I have been learning Esperanto lately (see here). One of the really cool features of the language is affixes. Basically, you can create new words using some simple morphological rules, e.g.:
bona (good) → bonulo (good person)
juna (young) → junulo (young person)vorto (word) → vortaro (group of words = dictionary/vocabulary)
arbo (tree) → arbaro (group of trees = forest)

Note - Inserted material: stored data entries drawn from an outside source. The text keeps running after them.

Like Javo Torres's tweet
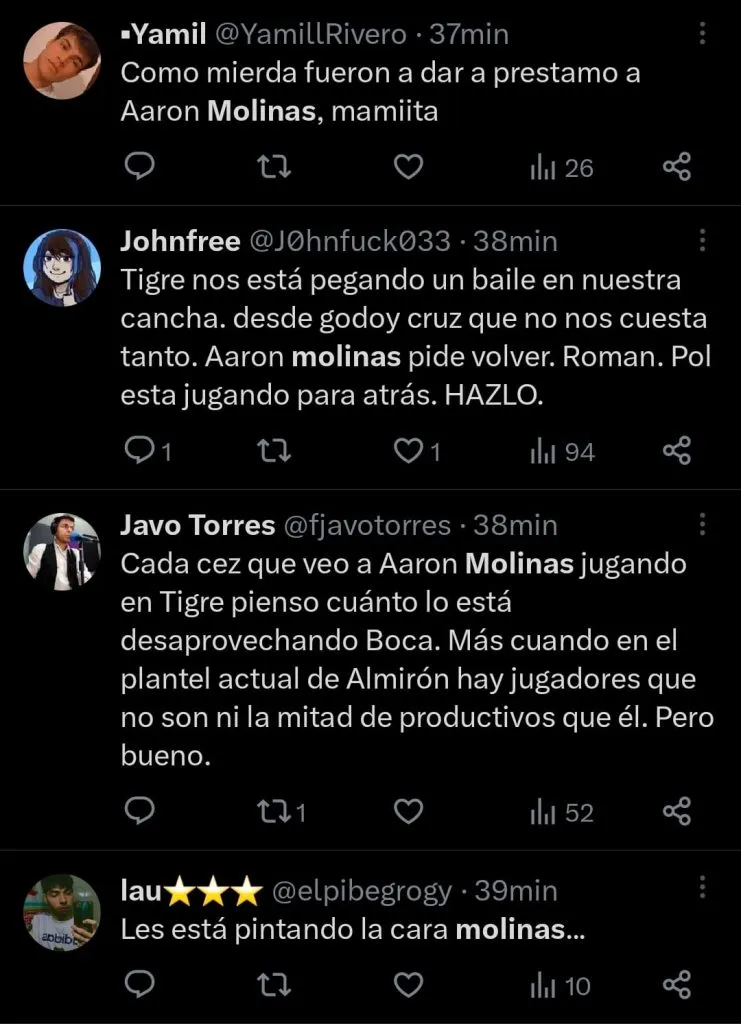 pos(408,812)
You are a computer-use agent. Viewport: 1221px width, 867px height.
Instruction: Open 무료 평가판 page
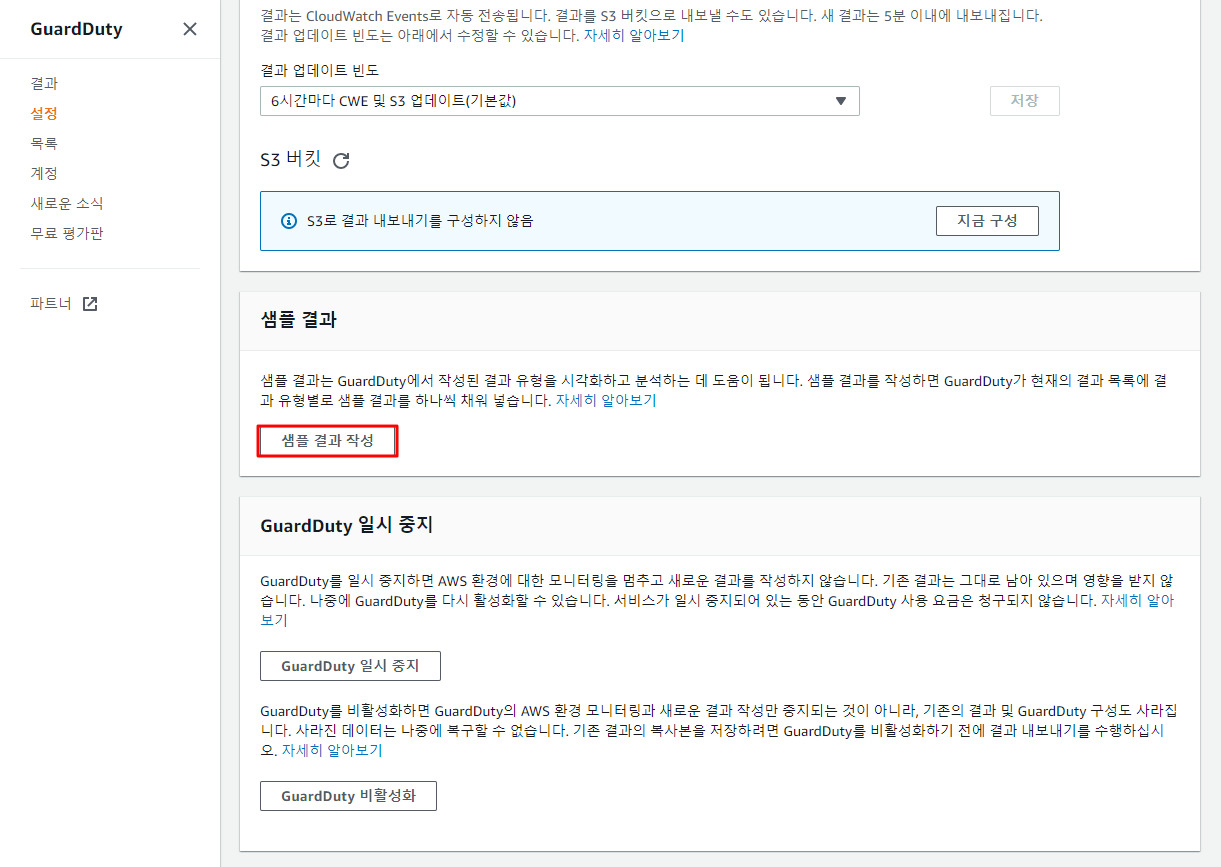click(67, 234)
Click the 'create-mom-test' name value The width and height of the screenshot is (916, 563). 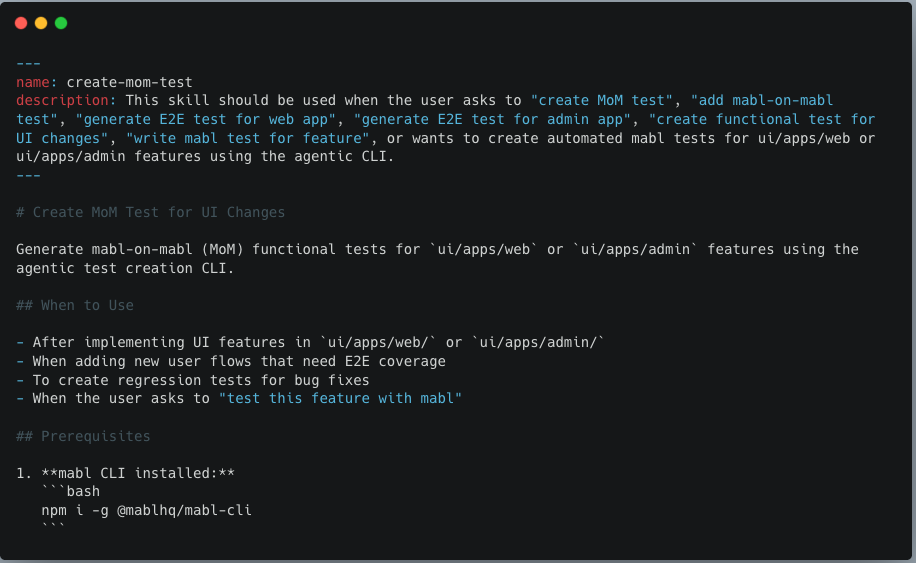pos(130,82)
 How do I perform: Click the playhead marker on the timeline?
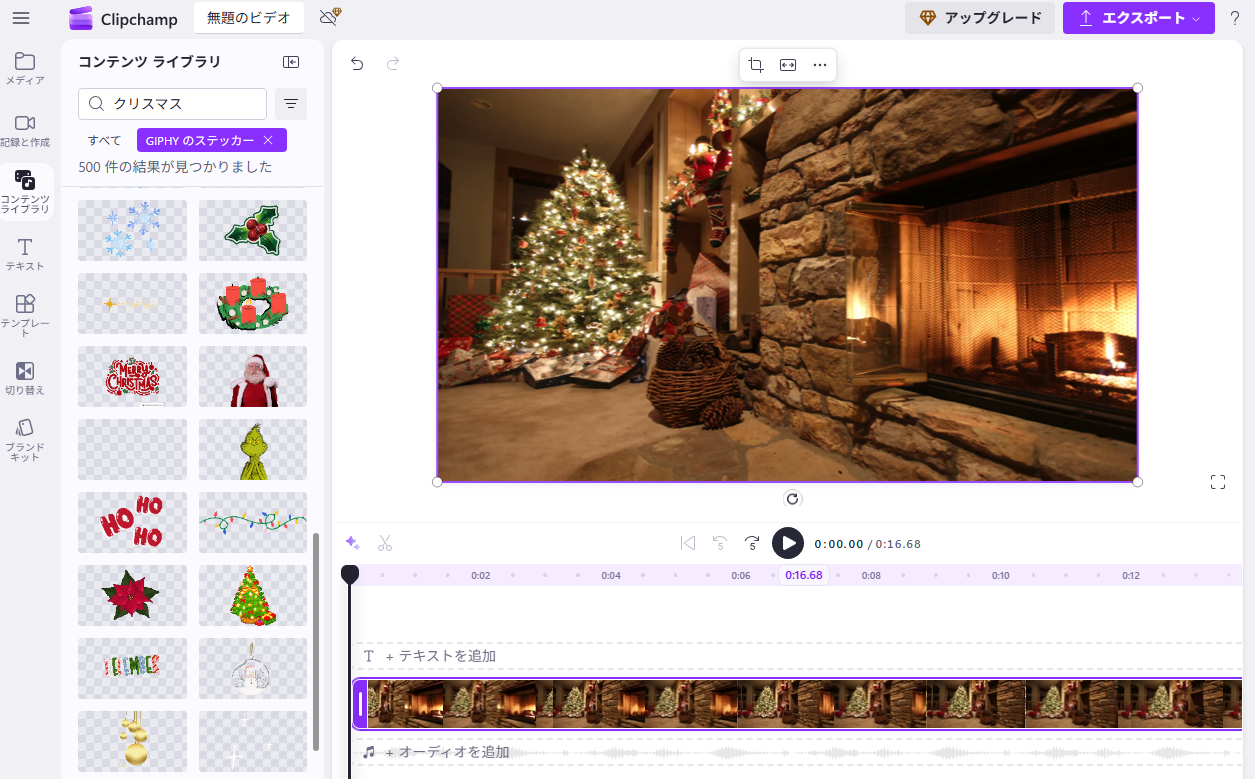point(350,573)
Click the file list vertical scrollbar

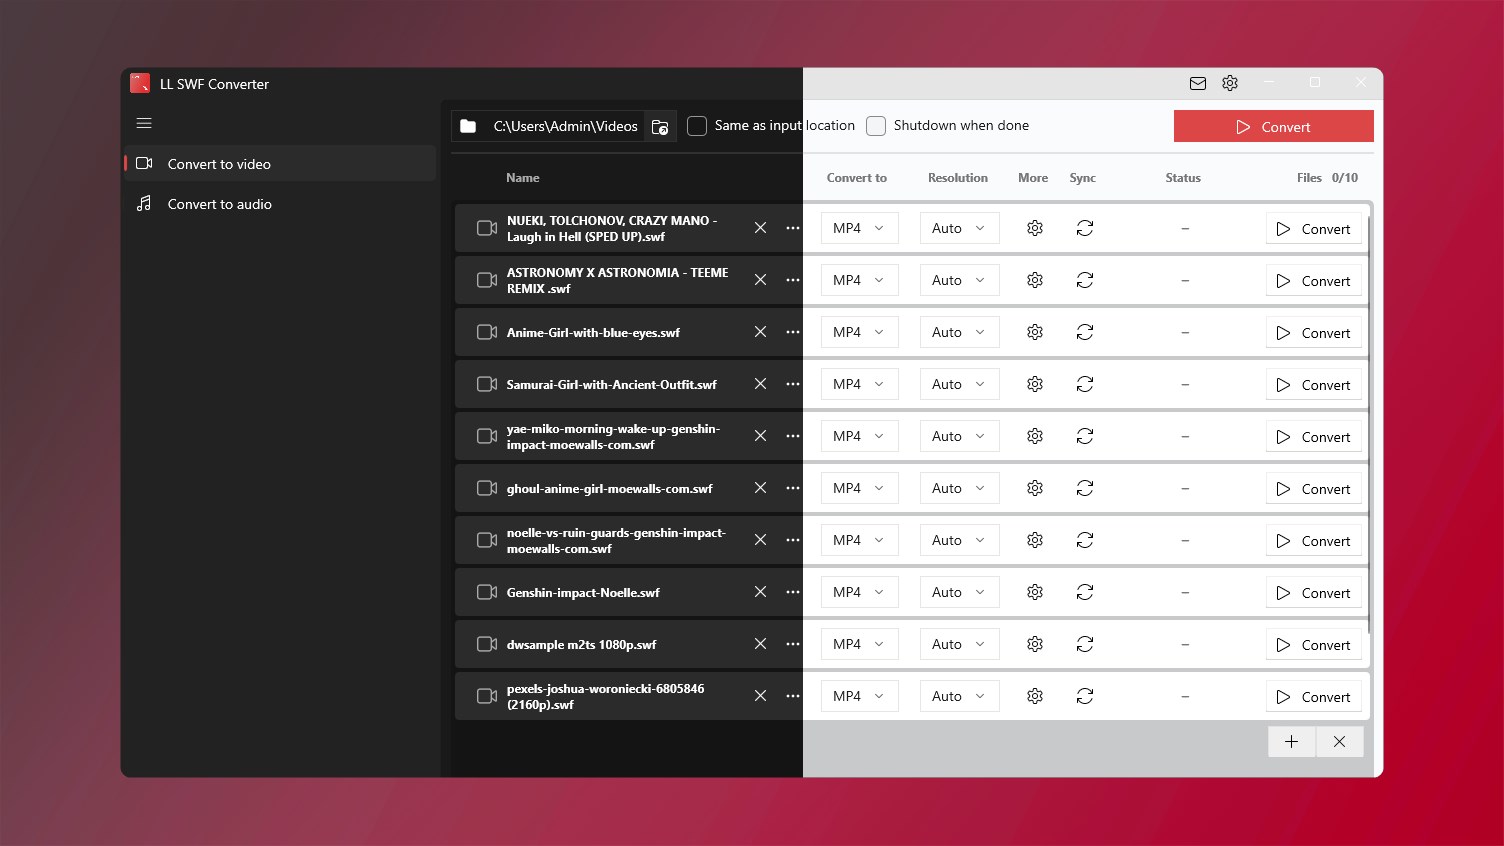(x=1368, y=420)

There are a lot of affixes (at time of writing I have 48 suffixes and 18 prefixes), so I thought it might be useful to write a small program to create new words by randomly attaching these affixes, then quizzing myself on them.
soup.py
)Usage is like this, for example:
> soup(root=u'hundo', n_p=1, n_s=4, cheat=True)
hundo + pseŭdo : false
+ uj : container for objects described by root
+ esk : similar to/in the manner of whatever is described by root
+ eg : augments or strengthens idea shown by root affix(opposite of -et)
+ ec : quality/characteristic defined by root
pseŭdohundujeskegeco
n_p
is the number of prefixes, n_s
suffixes.
The cheat
flag toggles printing the explanation.
So let's interpret pseŭdohundujeskegeco
... this is an abstract noun, the
quality/characteristic of being a large thing similar to a container for false
dogs. Or a false quality of being a large thing similar to a container for dogs.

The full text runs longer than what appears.